Justiça

Julgamento de matador é retirado de Sete Quedas após Justiça apontar clima de medo

A data do julgamento ainda não foi definida pelo Tribunal de Justiça; contudo, o júri de José Wanderlei Rodrigues de França, acusado de duplo homicídio, deverá ocorrer em Naviraí

6 FEV 2026 • POR Vinícius Santos • 14h11
Polícia em Sete Quedas - Foto: Ilustrativa / Divulgação

O Tribunal de Justiça de Mato Grosso do Sul (TJMS) decidiu, por unanimidade, pelo desaforamento do julgamento de José Wanderlei Rodrigues de França, transferindo a sessão do Tribunal do Júri da Comarca de Sete Quedas para o município de Naviraí, no sul do Estado.

José Wanderlei Rodrigues de França é acusado de matar Irineu Bordin dos Santos e Márcio José da Costa, em crime classificado como duplo homicídio qualificado, ocorrido no dia 1º de janeiro de 1997, em Sete Quedas. 

Em regra, o foro natural para o julgamento seria o próprio município onde os fatos ocorreram. No entanto, o Ministério Público Estadual solicitou o deslocamento do julgamento diante de circunstâncias consideradas excepcionais.

Entre os fundamentos acolhidos pela Justiça está a avaliação de que o acusado é considerado indivíduo de alta periculosidade por diversos órgãos do sistema de Justiça e de segurança pública. 

Conforme os autos, ele possui reconhecimento público como executor profissional, sendo suspeito de envolvimento em múltiplos homicídios nas regiões de fronteira entre o Brasil, em Sete Quedas (MS), e o Paraguai, especialmente nas cidades de Pindoty Porã e Corpus Christi.

Relatórios apontam ainda que o acusado buscava se impor socialmente por meio do medo, havendo registros de ameaças e intimidações dirigidas tanto a agentes policiais brasileiros quanto paraguaios. 

José Wanderlei permaneceu foragido por mais de 23 anos, sendo capturado no Paraguai, ocasião em que portava documentos falsos e armas de fogo de alto poder lesivo.

A decisão judicial destacou que essa periculosidade gerou um “clima de intimidação” na comarca de origem, capaz de comprometer a imparcialidade dos jurados, que poderiam temer represálias após o julgamento. A Polícia Civil apresentou uma avaliação técnica detalhada, considerada fundamental para o convencimento dos desembargadores.

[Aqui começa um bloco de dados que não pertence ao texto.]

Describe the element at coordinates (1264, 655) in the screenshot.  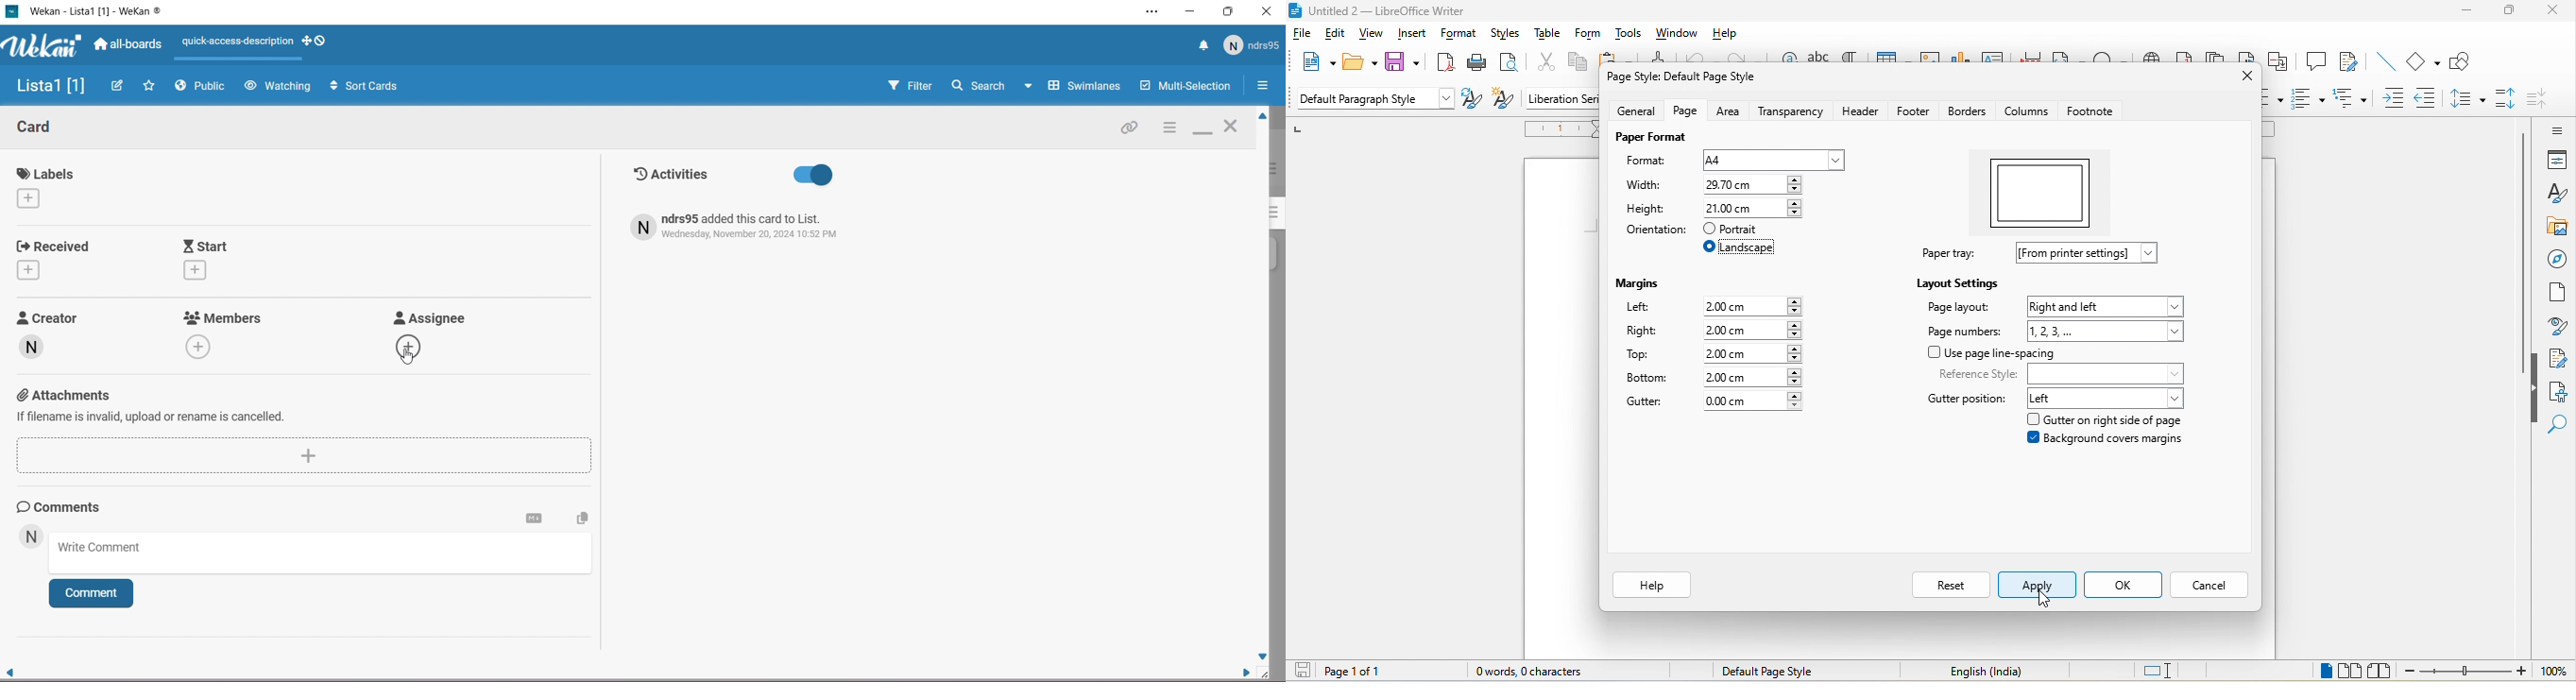
I see `move down` at that location.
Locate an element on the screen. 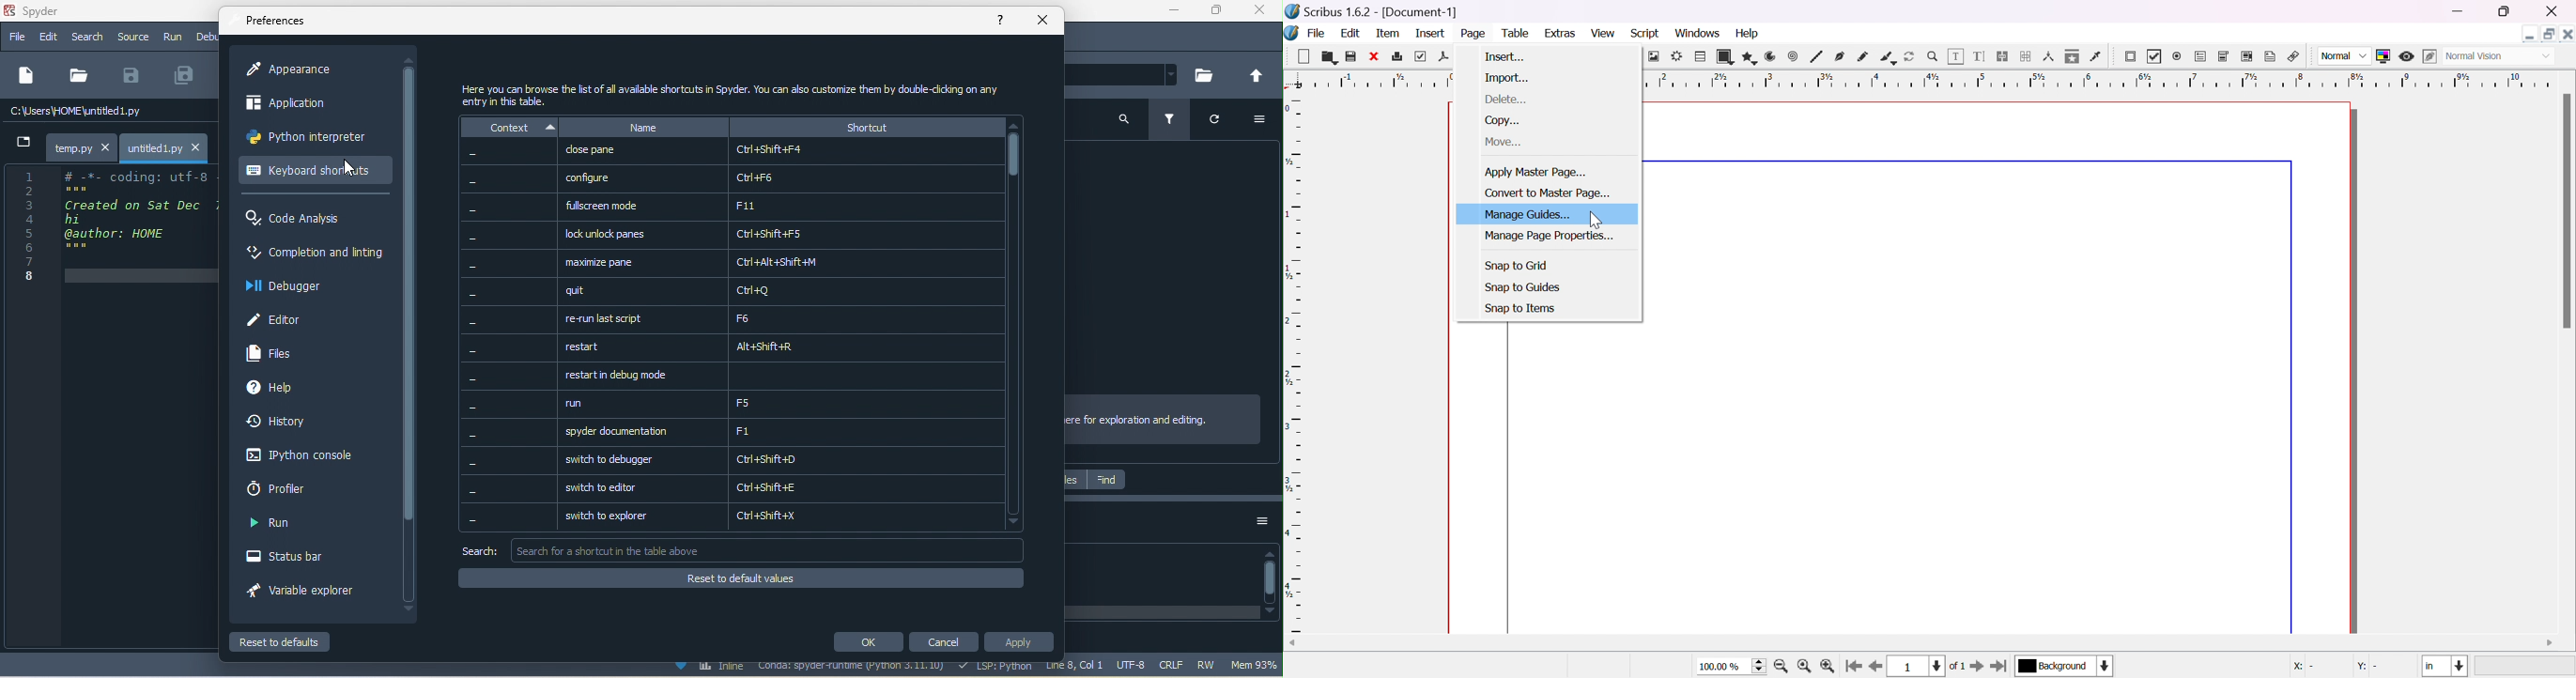  snap to guides is located at coordinates (1522, 288).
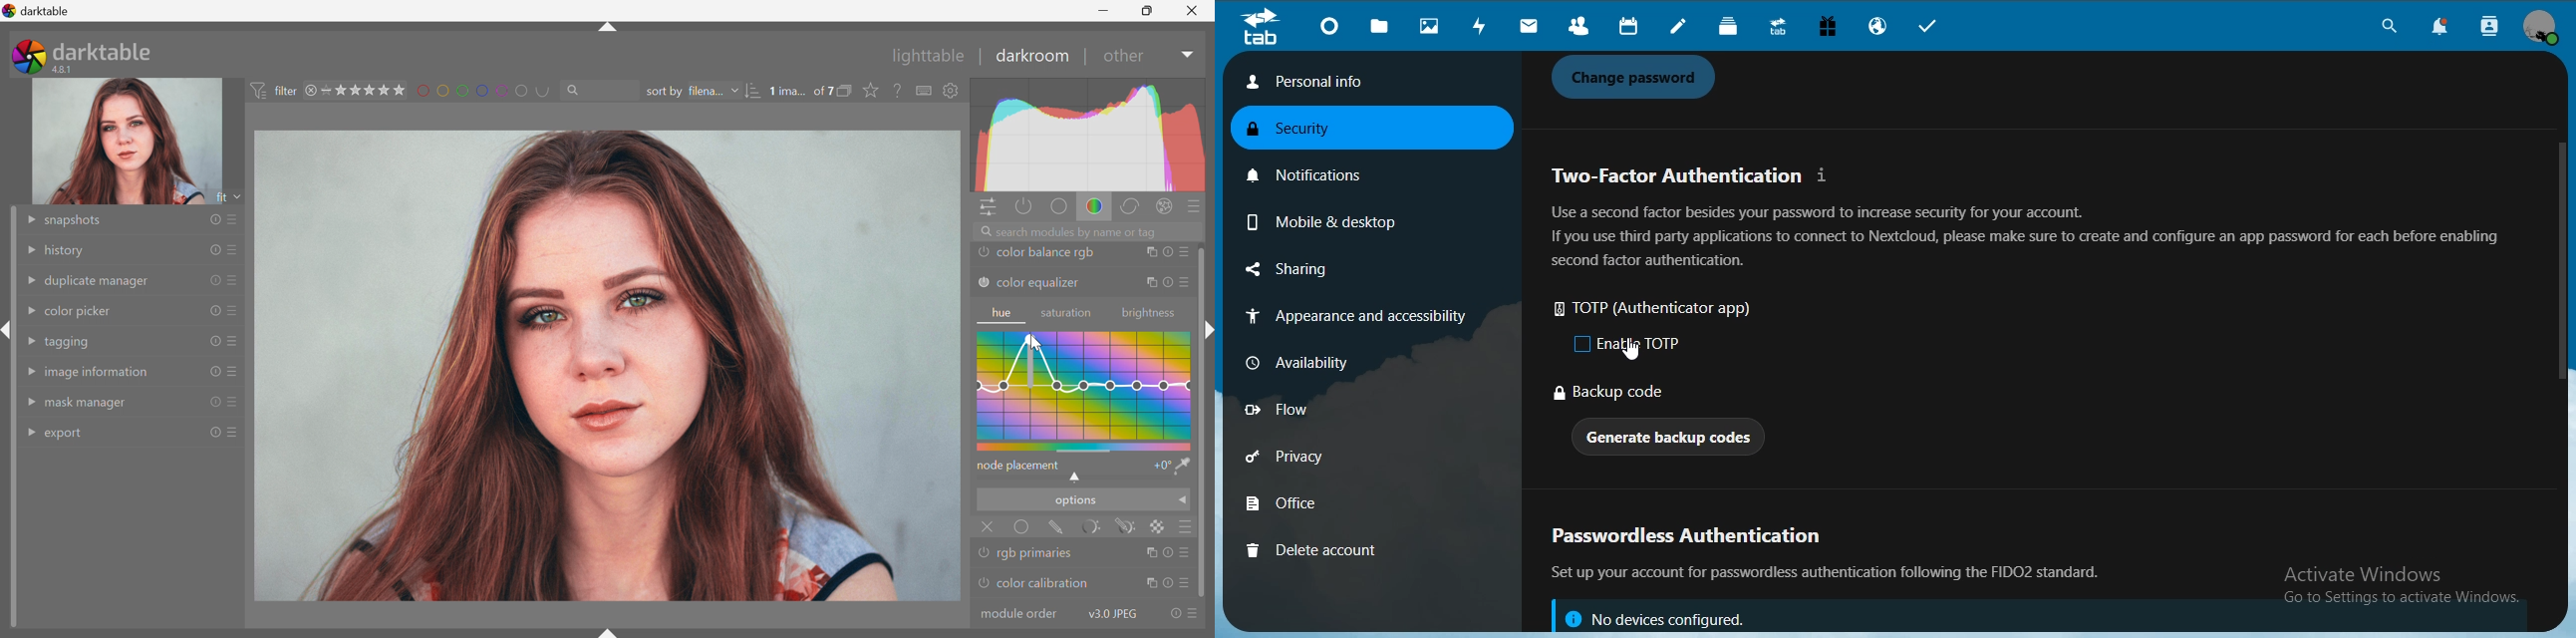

No relatório, a polícia alertou para a condição de fronteira seca de Sete Quedas, onde a divisão com o Paraguai se dá praticamente por uma rua, o que facilitaria eventuais ações de resgate ou intimidação por grupos armados. 

Também foi mencionado que o recente homicídio de Valdereis Rodrigues de França, irmão do acusado, intensificou as tensões locais, elevando o risco de retaliações e confrontos entre grupos rivais durante o trâmite do processo.

Outro ponto relevante foi a avaliação de que o simples reforço do efetivo policial durante o julgamento não seria suficiente. Segundo a Polícia Civil, embora fosse possível garantir a segurança física imediata da sessão, isso não eliminaria o temor de represálias posteriores, que continuaria a influenciar jurados e a população local.

Diante desse cenário, os desembargadores da 1ª Seção Criminal do TJMS entenderam que o desaforamento se impunha. A decisão ressaltou que o deslocamento do julgamento não é despropositado, mas justificado pela excepcionalidade do caso, havendo plausibilidade concreta de influência negativa sobre os participantes do processo, caso o júri fosse mantido em Sete Quedas.